I think this is one of those things that just comes down to the writing. The Star Fleet of DS9 is pretty different than the Star Fleet of TNG. Both of those shows had their own moral outlook and they had Star Fleet and their characters act accordingly. TNG wanted to show that people had become more reasonable and could solve problems without resorting to violence, DS9 was a reaction to that, the other side of that coin, and wanted to show that you can't get around getting your hands dirty sometimes and the dark side will always be there.

Since they are creating their own world, they have the benefit of just being able to write their own situations, responses, and outcomes. So they just write characters that have the traits they see as laudable or necessary, and then write situations that call for the kind of actions they want and good outcomes to justify those actions. I think both series lean a little too far in each direction, but DS9 is more realistic.

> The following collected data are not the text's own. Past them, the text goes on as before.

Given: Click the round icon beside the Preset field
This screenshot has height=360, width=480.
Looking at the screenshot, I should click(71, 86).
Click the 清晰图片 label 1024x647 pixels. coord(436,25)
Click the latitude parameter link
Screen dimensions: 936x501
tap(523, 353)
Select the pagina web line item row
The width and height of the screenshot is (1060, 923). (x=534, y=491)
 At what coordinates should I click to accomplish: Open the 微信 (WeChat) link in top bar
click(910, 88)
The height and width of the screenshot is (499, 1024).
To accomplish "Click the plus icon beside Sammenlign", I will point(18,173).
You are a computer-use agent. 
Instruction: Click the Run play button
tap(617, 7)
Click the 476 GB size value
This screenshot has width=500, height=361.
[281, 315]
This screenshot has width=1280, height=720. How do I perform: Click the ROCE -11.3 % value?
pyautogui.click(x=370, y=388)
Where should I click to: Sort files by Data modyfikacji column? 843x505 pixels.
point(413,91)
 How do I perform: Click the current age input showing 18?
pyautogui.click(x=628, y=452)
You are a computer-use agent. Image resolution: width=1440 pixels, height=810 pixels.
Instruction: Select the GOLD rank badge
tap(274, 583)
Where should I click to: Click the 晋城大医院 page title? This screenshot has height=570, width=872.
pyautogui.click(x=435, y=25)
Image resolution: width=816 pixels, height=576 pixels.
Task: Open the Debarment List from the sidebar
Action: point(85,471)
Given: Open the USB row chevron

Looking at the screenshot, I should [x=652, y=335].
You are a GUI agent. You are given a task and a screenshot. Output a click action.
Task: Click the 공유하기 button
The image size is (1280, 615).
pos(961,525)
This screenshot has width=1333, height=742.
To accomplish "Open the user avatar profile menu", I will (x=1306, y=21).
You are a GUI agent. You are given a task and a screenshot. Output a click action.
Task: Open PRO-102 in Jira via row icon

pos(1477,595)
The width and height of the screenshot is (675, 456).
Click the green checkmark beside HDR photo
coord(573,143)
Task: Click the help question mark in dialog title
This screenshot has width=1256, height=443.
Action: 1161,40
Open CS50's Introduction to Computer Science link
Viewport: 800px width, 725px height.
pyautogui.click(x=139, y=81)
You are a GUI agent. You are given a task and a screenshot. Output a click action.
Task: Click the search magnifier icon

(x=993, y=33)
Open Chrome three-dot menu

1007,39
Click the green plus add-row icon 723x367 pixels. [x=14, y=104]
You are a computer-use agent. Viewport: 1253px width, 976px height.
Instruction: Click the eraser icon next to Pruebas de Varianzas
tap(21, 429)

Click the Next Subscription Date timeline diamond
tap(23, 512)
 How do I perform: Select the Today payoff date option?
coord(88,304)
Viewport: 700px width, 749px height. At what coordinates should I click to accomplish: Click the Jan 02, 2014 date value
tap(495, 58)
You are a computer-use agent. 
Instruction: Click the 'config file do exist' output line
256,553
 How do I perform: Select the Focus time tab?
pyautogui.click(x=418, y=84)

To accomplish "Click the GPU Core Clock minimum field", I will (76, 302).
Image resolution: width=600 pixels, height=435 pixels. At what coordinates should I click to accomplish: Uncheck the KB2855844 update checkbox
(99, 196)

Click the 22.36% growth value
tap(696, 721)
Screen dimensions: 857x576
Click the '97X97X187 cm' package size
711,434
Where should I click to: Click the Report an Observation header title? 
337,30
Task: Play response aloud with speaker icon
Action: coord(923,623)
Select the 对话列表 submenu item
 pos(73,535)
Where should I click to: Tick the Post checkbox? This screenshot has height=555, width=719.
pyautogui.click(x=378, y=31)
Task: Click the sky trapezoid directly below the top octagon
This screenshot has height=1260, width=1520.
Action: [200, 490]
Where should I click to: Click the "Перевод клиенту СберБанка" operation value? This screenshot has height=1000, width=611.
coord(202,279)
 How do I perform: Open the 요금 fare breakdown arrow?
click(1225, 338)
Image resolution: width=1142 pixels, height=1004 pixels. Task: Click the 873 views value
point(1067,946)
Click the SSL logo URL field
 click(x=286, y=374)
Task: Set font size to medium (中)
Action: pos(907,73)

TNG is much too pacifistic to be real, for example the Federation doesn't keep a real fighting force, just "ships of exploration" and basically bets it's life that it can solve any problem with reason and that it never runs into somebody like the Dominion who just plain wants to destroy them and is powerful enough to do it. We get an episode where we debate about turning a Borg into a weapon to destroy all Borg, but "luckily" not a Borg race that's actually capable of destroying the federation which would make us think Picard was an stone cold idiot for not ending it when he had the chance. We see that the Borg can also be saved and taught to be individuals and so we are meant to learn to see our enemies as people to pity and learn to understand, as opposed to DS9 where we see that even a Jem Hadar raised by the federation can't suppress his natural desire for violence.

On the other hand, Sisko doing stuff like rendering planets uninhabitable by himself and fabricating his own evidence to trick the Romulans into the war using some dude that Quark happened to know or something is very reckless and it's not really believable that any government would give one man that power to do that stuff. In reality you'd have to deal with the possibility of the Maquis considering the Federation an enemy and retaliating with terrorist attacks or going after Sisko himself but in DS9 it's tied up pretty neatly. The whole idea of Section 31 from DS9 pretty much trashes the Federation as it existed before as well. The federation was supposedly a utopia and TNG even starts and ends with Q judging humans on wether they can handle themselves and not act like barbarians and Section 31 means that the federation was actually doing underhanded stuff whenever it suited their interests the whole time.

So anyway to answer your question I'd say the Star Fleet of DS9 would let it slide, the Star Fleet of TNG would put him in prison.